Die Situation in Sachsen-Anhalt

Das Kommunale Abgabengesetz (KAG) regelt seit 1991, dass Hauseigentümer Kläranlagen mitfinanzieren.

Neuanschlüsse: Wer ab 1991 angeschlossen wurde, zahlt einen Herstellungsbeitrag.

Altanschlüsse: Wer vor 1991 ans Kanalnetz angeschlossen wurde, muss sich an der Modernisierung von Klärwerk und Kanalnetz beteiligen. Er zahlt einen "besonderen Herstellungsbeitrag", der aber niedriger ist als jener bei Neuanschlüssen.

Die meisten Klärwerke wurden nach 1990 gebaut oder modernisiert. Viele Gemeinden erhoben von den Eigentümern alter Häuser aber bis heute keinen Beitrag.

Laut Bundesverfassungsgericht muss es eine Verjährung geben. Sachsen-Anhalt beschloss daher, dass ab 2016 eine zehnjährige Verjährungsfrist gilt. Aber: 2015 wird den Gemeinden eine Jahr Zeit geben, doch noch für Klärwerksbauten etwa aus den 90er Jahren zu kassieren.

Betroffen sind 50 000 Eigentümer. Nicht betroffen sind Magdeburg und Halle, da die Städte keine Beiträge kassieren, sondern alles über Gebühren finanzieren, die sowohl Eigentümer als auch Mieter zahlen.

Der Verband Haus und Grund hält die Übergangsfrist für rechtswidrig. Er hat mit Schönebeck vereinbart, dass Verband und Stadt gemeinsam diese Regelung gerichtlich prüfen lassen. Bekommt der Verband Recht, zahlt die Stadt die betreffenden Beiträge zurück. Andernfalls akzeptieren die Hauseigentümer die Zahlungen und sehen von weiteren Klagen ab. Andere Verbände haben solch eine Kompromisslösung abgelehnt. (js)

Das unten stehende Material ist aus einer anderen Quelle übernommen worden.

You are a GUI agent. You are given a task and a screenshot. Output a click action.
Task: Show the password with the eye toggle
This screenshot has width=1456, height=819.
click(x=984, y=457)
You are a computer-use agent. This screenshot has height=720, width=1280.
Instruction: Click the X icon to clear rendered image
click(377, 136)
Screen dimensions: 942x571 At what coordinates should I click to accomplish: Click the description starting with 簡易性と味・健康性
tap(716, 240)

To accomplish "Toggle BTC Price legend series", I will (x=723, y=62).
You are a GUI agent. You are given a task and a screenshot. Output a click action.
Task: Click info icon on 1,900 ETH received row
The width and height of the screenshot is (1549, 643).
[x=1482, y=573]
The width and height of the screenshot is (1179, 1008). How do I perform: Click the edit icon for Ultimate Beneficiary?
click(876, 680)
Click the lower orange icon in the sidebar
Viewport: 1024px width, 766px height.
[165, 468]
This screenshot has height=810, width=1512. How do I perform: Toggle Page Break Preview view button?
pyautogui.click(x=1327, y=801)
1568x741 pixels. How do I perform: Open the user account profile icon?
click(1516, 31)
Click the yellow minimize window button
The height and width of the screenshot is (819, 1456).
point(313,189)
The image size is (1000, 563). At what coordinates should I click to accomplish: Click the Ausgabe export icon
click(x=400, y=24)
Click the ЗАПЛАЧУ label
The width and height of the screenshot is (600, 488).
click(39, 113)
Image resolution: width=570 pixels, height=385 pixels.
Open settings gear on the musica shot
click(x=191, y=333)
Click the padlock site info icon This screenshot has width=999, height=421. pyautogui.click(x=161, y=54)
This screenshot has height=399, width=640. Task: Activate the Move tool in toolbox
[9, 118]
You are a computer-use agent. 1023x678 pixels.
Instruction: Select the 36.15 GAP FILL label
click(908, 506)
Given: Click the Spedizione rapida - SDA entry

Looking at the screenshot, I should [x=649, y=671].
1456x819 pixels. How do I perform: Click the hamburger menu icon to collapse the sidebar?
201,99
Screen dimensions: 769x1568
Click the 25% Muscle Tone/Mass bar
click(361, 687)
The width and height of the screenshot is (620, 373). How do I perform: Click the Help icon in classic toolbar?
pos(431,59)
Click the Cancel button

Leipzig (dpa) l Grundstücksbesitzer mit Abwasseranschlüssen aus DDR-Zeiten können dafür in Mecklenburg-Vorpommern auch nach vielen Jahren noch zur Kasse gebeten werden. Das hat das Bundesverwaltungsgericht in Leipzig am Mittwoch entschieden. Damit erklärten die Richter Beitragsbescheide, die ein Zweckverband gegen sogenannte Altanschließer erhoben hatte, für rechtens. Die Revisionen der Grundstückseigentümer wurden abgewiesen.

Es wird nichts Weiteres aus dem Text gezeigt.